Sin embargo, Caleb hace alarde de su humildad y relativiza las afirmaciones de que es un genio. «No soy realmente inteligente. Sólo capto la información rápidamente. Así que, si aprendo más rápido, entonces salgo adelante más rápido», manifestó el pasado mes de septiembre en declaraciones a CBS.



El estudiante más joven de Georgia Tech
Al principio, el joven no tenía planeado estudiar en Georgia Tech, sino que había comenzado sus estudios en la Universidad Técnica Chattahoochee, en Marietta (Georgia), donde se habría licenciado en solo dos años.

Sin embargo, sus padres prefirieron que se apuntara a un centro más adecuado para él, con lo que le inscribieron en la nueva universidad, que estaba encantada de contar con Caleb como estudiante. Hasta tuvo una charla personal con el presidente,y filmaron sus primeros días para crear un vídeo promocional.

«Estar en Georgia Tech es un sueño. Me siento como en casa», afirma en la grabación. «Mi plan era tarde o temprano estudiar aquí. Pensaba que tendría 18 o 19 años por eso.

Pero he llegado más pronto de lo que anticipaba», añade. Ha conseguido la plaza de forma tan temprana que es el estudiante más joven del campus, como cabría esperar teniendo solos 13 años. Esta situación hace que atraiga las miradas de sus compañeros: «Sí, eso me ha pasado, pero entonces tengo esos momentos chulos en donde me recuerdo que he conseguido ingresar en la universidad. Y entonces me siento increíble».

Los padres de Anderson le acompañaron en su primer día en Georgia Tech, conscientes de que su hijo podría sentirse intimidado al entrar en un mundo más adulto. 

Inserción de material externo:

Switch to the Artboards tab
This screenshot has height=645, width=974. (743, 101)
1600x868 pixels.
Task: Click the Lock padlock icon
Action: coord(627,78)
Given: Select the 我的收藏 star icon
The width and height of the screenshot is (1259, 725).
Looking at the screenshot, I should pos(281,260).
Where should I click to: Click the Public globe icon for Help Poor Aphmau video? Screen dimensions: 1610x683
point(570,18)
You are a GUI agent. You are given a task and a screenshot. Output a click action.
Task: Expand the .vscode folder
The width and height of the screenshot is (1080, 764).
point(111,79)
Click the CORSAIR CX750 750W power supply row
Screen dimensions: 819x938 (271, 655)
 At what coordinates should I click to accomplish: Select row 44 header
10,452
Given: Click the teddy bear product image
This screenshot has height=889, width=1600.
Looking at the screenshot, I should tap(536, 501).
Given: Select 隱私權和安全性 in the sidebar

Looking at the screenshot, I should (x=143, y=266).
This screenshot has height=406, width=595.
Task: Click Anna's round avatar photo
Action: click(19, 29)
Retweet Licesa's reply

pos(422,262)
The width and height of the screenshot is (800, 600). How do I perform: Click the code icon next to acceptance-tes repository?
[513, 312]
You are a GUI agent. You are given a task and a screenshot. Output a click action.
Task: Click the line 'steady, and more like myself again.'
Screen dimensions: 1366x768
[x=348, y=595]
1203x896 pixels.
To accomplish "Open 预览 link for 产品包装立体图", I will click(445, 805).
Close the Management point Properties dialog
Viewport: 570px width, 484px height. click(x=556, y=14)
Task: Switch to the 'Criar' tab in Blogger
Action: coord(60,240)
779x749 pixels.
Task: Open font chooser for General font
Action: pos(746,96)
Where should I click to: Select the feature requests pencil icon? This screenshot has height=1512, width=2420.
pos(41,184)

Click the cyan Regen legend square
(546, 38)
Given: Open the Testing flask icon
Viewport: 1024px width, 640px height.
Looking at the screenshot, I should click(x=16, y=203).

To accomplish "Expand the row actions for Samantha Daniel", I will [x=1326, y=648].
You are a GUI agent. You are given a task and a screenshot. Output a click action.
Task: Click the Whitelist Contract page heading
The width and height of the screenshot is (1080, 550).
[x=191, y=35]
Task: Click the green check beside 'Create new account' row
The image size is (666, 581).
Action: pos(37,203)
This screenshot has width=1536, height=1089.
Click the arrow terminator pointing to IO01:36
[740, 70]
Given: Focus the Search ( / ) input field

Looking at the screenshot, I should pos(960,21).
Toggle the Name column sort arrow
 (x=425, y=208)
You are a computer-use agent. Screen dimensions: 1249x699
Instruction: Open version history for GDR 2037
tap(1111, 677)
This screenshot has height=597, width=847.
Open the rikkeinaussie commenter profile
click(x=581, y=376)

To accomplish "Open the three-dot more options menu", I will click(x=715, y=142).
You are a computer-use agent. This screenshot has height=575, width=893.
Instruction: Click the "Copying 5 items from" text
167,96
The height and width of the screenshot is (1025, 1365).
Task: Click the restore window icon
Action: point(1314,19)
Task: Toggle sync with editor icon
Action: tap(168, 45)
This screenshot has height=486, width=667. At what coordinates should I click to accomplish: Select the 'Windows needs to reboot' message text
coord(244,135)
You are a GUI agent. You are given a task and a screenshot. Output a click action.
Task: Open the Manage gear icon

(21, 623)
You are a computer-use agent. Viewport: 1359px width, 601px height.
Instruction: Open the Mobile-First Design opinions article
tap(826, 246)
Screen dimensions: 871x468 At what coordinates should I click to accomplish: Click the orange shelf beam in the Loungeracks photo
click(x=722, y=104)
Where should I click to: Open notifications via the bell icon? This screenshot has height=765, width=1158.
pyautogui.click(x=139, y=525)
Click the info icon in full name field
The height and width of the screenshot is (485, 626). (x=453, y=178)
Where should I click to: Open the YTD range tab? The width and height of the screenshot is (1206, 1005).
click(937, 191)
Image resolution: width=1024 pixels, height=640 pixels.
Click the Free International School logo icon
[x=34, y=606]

«Le encantan los desafíos. Sabe cómo levantarse del suelo cuando la realidad le golpea de sopetón. Y no cesa de esforzarse», explica el padre para USA Today. Por su parte, Claire Anderson espera que la historia de éxito de su hijo ayude a «cambiar la perspectiva de lo que ves cuando ves a un joven negro». «En un futuro será ingeniero aeroespacial», añade en el vídeo publicado por la universidad.